9月5日は青森市出身で日本を代表する板画家・棟方志功の120回目の誕生日です。青森県弘前市では志功ゆかりの地や作品をめぐる記念ツアーが行われ、志功の代表作が公開されました。ツアーには県内各地から棟方志功のファンなど17人が参加し、志功ゆかりの地7か所をめぐりました。
このうち弘前市禅林街の鳳松院では、本堂に広げられた6曲1双の『二菩薩釈迦十大弟子』を鑑賞しました。
鳳松院 黒瀧琢生住職
「志功さんがお金が十分でないころに、紙代が欲しくて譲り受けたのが十大弟子と聞いている」
『二菩薩釈迦十大弟子』は1939年、志功が36歳の時に発表され、鳳松院の十大弟子は、この時の版木のものと言われています。

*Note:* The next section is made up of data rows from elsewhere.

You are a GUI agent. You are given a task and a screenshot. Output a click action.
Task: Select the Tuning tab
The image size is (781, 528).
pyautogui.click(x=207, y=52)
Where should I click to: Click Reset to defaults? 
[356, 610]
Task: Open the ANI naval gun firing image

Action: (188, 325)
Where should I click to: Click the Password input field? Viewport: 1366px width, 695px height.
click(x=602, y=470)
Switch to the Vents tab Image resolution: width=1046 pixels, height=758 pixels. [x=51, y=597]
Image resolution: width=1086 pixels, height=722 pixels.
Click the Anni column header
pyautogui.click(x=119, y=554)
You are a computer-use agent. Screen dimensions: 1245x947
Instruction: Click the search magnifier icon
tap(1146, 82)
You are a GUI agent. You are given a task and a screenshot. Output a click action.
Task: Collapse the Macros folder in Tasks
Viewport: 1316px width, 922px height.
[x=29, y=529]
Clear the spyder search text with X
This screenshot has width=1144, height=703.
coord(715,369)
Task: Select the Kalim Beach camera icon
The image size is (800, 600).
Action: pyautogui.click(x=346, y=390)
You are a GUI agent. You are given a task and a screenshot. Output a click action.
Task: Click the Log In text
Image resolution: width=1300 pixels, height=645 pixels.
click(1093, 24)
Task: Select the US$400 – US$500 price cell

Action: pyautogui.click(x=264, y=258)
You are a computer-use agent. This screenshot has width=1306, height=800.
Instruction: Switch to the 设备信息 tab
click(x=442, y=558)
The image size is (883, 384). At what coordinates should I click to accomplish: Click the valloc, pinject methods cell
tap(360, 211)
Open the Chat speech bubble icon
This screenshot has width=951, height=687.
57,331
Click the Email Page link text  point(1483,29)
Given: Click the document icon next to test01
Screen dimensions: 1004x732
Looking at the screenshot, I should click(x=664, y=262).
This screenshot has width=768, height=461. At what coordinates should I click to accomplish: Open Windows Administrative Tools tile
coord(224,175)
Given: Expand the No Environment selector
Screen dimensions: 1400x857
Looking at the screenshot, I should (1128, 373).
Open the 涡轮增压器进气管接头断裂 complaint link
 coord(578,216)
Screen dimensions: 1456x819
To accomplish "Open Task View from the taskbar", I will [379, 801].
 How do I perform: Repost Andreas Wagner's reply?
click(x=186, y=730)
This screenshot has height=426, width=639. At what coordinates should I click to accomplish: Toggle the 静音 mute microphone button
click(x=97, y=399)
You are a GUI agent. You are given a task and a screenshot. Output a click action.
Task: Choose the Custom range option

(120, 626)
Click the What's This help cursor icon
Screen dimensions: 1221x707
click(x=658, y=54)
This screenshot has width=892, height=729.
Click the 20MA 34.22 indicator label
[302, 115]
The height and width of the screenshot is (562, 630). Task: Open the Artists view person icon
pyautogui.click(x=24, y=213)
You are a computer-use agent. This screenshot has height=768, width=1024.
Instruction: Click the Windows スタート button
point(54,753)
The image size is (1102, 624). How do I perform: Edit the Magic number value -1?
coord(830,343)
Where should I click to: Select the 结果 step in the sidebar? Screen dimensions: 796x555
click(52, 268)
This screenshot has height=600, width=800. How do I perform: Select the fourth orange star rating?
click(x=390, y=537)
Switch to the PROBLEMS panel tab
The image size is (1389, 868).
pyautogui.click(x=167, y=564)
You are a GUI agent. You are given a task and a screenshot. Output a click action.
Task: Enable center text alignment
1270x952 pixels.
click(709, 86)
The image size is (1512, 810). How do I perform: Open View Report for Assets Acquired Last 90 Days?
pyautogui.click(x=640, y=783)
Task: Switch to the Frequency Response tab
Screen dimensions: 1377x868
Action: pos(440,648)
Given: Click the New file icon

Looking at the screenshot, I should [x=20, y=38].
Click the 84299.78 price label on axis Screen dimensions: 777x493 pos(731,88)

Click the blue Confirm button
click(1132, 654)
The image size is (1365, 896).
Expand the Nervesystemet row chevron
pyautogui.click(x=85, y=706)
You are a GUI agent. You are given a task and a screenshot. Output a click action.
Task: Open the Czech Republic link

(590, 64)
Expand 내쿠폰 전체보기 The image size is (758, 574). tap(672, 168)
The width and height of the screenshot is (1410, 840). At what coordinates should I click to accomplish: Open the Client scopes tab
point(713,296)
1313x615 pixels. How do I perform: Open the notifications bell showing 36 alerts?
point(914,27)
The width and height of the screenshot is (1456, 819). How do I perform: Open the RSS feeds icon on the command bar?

版木は6枚あり、その後の戦火で「文殊菩薩」と「普賢菩薩」の版木が焼失しましたが志功は鳳松院の十大弟子を基に両菩薩の版木を改めて掘り起こしたと言われています。
参加者は
「掘り方にエネルギーを感じました。すごく精魂をこめて制作したんだろうと思った」
「なかなか見られない。よくこんなのを版画で作ったなと思った。細かい所まで感心する。さすが志功さんだと思う」
鳳松院の『二菩薩釈迦十大弟子』は普段は公開されておらず、参加者たちは志功の迫力と緻密さを体感できる貴重な時間過ごしました。